[[ Provided passage open ]]

And yet, while the animal creation previous to this is presented in groups without reference to gender, suddenly and only with vs. 27, humans, from the moment of their introduction, are sexually differentiated. There is no ‘essence of man’ apart from existence as two sexes. From the beginning, humanity exists in community, as one beside the other.
But let’s return to that tiny, interesting atnach. In Hebrew, an atnach divides the two parts of a sentence into their logical parts. The second part of a sentence makes clear the totality of the logic of the thought offered in it as a whole. Weinrich suggests then that we understand this verse as follows:
“In the image of God He created him and by this we mean male and female did God create in His image”(William Weinrich, “It Is Not Given to Women to Teach,” in Women Pastors? The Ordination of Women in Biblical Lutheran Perspective, eds. Matthew C. Harrison, John T. Pless, pp. 475, 476).
Which is to say, that in this text there is no idea of a generic humanity standing apart from the concrete realities of maleness and femaleness. There is no personhood apart from male personhood or female personhood. There is no escape from masculinity or femininity. These are rooted in, incorporate in the order of creation. They are foundational in the design.

[[ Provided passage closed ]]

| Brief A |
Based on the passage on creation as male and female, mark each statement yes or no, and quote the exact words that decide it. (i) In Hebrew, an atnach divides a sentence into its logical parts. (ii) The animal creation before verse 27 is presented as sexually differentiated. (iii) The passage holds that personhood can exist apart from male or female personhood.
| Brief B |
Update part of the passage on creation as male and female. Begin at the words "But let’s return" and stop after "pp. 475, 476).", and replace "atnach" with "accent mark" each time it appears.
Answer from the passage on creation as male and female alone.

[[ Provided material open ]]

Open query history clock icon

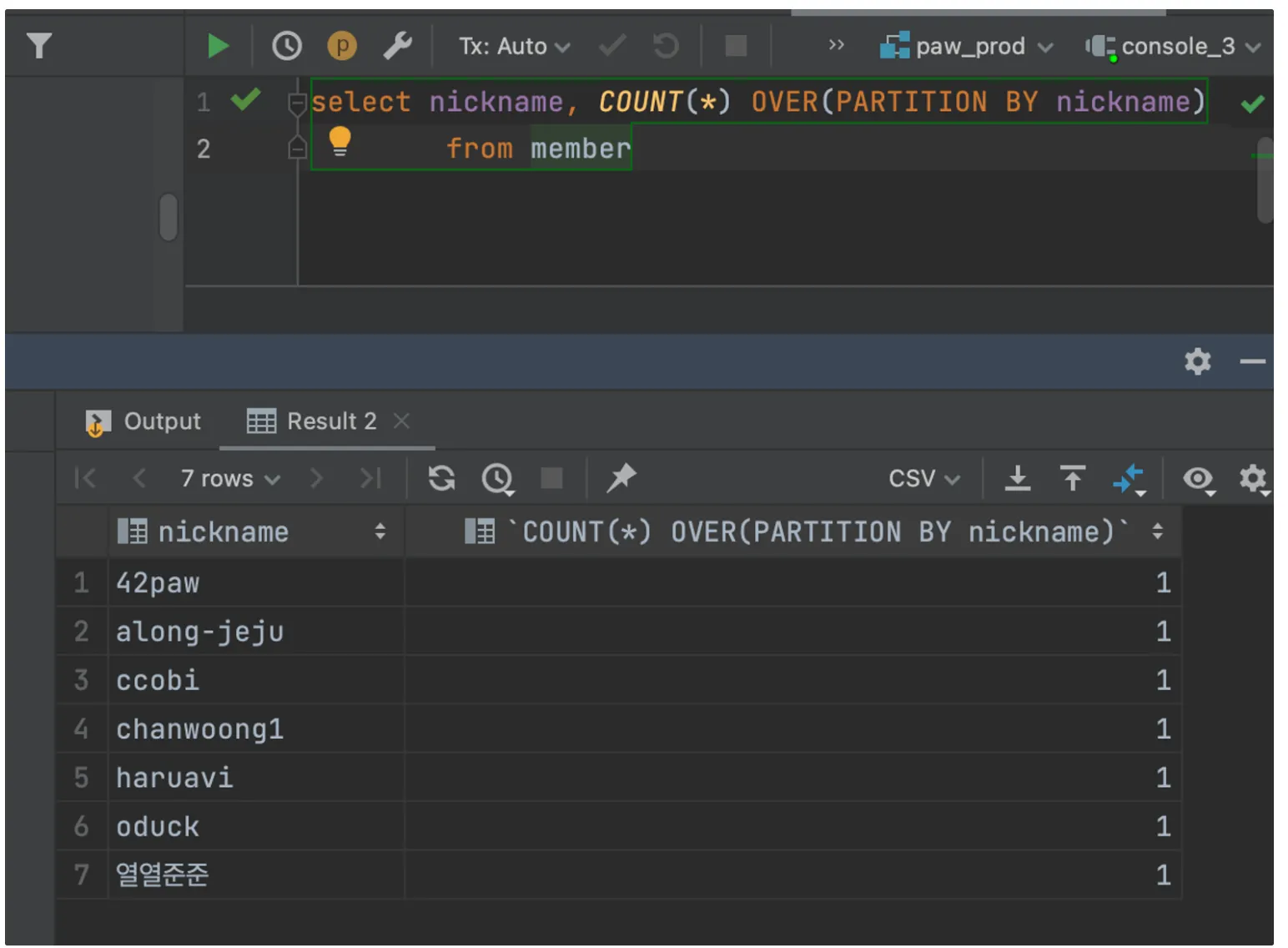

[[ Provided material closed ]]

| Your response A |
(i) Yes: "In Hebrew, an atnach divides the two parts of a sentence into their logical parts."
(ii) No: "the animal creation previous to this is presented in groups without reference to gender"
(iii) No: "There is no personhood apart from male personhood or female personhood."

| Your response B |
But let’s return to that tiny, interesting accent mark. In Hebrew, an accent mark divides the two parts of a sentence into their logical parts. The second part of a sentence makes clear the totality of the logic of the thought offered in it as a whole. Weinrich suggests then that we understand this verse as follows:
“In the image of God He created him and by this we mean male and female did God create in His image”(William Weinrich, “It Is Not Given to Women to Teach,” in Women Pastors? The Ordination of Women in Biblical Lutheran Perspective, eds. Matthew C. Harrison, John T. Pless, pp. 475, 476).